Prague’s classical music community is walking a little taller and prouder this week. After a series of disappointments from high-profile early music groups in this year’s Prague Spring festival, the city’s own Collegium 1704 stepped up on Saturday night with an 18th century opera program that offered an inspirational reminder of how period music can and should be played.

Founded by harpsichordist and conductor Václav Luks in 2005, the ensemble breathed new life into Bohemian Baroque composers like Jan Dismas Zelenka and Antonín Reichenauer before expanding into the operatic repertoire. Its “Baroque Opera Stars” series of concerts at the Rudolfinum the past two seasons have nearly all been sellouts, featuring singers like Sonia Prina, Topi Lehtipuu and Martina Janková. Current opera engagements include a production of Purcell’s King Arthur in Dresden, Josef Mysliveček’s L’Olimpiade in Prague and a critically acclaimed production of Handel’s Rinaldo that is concluding its fifth successful season at the National Theater in Prague this month.

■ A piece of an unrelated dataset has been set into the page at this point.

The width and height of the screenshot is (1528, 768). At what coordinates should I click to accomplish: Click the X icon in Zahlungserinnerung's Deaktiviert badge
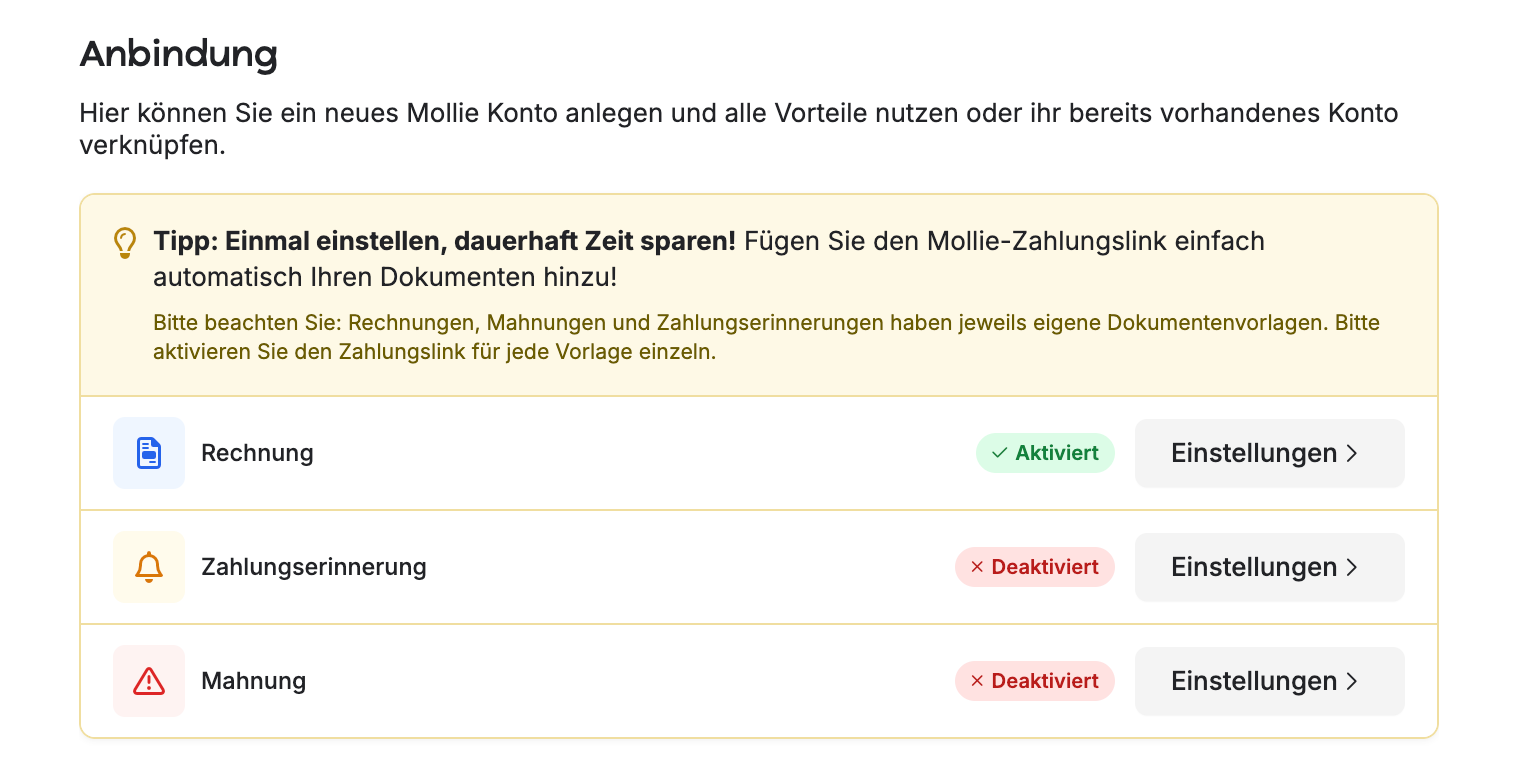coord(977,567)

The Saturday concert was mostly Mozart and Haydn, with nods to Mysliveček, Leopold Koželuh and Luigi Cherubini. Another Prague favorite joined the ensemble – soprano Simona Houda Šaturová, a regular in National Theater productions. The program, built around a theme of women in distress, included a sampling of one of her current roles, Konstanze in The Abduction from the Seraglio.

What characterizes and distinguishes Collegium 1704 performances is the ensemble’s absolute fidelity to the music – Luks often goes to original manuscripts to research the composer’s intent – coupled with an enthusiastic playing style that makes the sound vibrant and fresh without slipping into modern. Luks is a craftsman who carefully sculpts and balances every note and phrase, typically working from the floor rather than a podium, which better accommodates his athletic conducting style. In every sense of the word, he is inside the music.

Luks set the pace and tone for Saturday’s performance with a high-energy opener, Haydn’s overture to L’anima del filosofo ossia Orfeo ed Euridice. Up-tempo and pulsing with the dynamics of an expanded 35-piece group, it was almost electric. The effect was such that Houda Šaturová strode onstage applauding along with the audience, then slipped into character immediately for Haydn’s “Berenice, che fai?” She has a round, tender voice that can be dramatic without any edges, or lyrical with emotional heft – or both. Her coloratura was not very sharp in this aria, but her passion matched the orchestra’s intensity, and Luks did a fine job providing graceful support to her phrasing and tempo.

Other musical selections in the first half gave the ensemble a chance to show its skill at creating effervescent melodies, as in Koželuch’s Sinfonia in G minor, and its authoritative command of Mozart with a ringing, portentous version of the overture to Idomeneo. Houda Šaturová’s vocals floated elegantly over the music in Elettra’s “Idol mio” aria from Idomeneo, and her coloratura was better in a Cleonice recitative and aria from Mysliveček’s Demetrio. In the latter she seemed to propel the orchestra’s rhythms, rather than the other way around, and a concluding series of glittering high notes drew sustained applause even from Luks and his players.

The ensemble brought different shadings to Mozart in the second half, with a fine balance of boisterous and stately elements in two selections of ballet music from Idomeneo – the first beguiling in its melodic sweep, the second witty and fun with fast-paced changes of tempo and phrasing.  Houda Šaturová brought some dark tones and deep emotions to Mozart’s “Misera, dove son?” and a dramatic sound and character bordering on anguish to the title character’s “Dei tuol figli la madre” aria from Cherubini’s Medea. But she outdid herself in the finale, a bravura performance of Konstanze’s “Martern aller Arten” from Seraglio. Working the higher register with finesse and finally hitting her stride in the coloratura passages, she captivated the audience with an emotional outpouring that left her leaning on a music stand for support after she finished.

If it was a bit over the top, no one cared. After a surprisingly tired performance by the Hilliard Ensemble the previous night, and an inexplicably anemic performance by the Freiburger Barockorchester earlier in the festival, the energy was rejuvenating. Les Arts Florissants gave a definitive account of Monteverdi’s Seventh Book of Madrigals on the same stage a week earlier, but when countertenor Andreas Scholl fell ill, forcing a cancellation of his performance with Accademia Bizantina, it looked like period music fans would leave Prague Spring without much to remember this year. In the waning days of the festival, a Prague ensemble with its own style and ideas changed all that.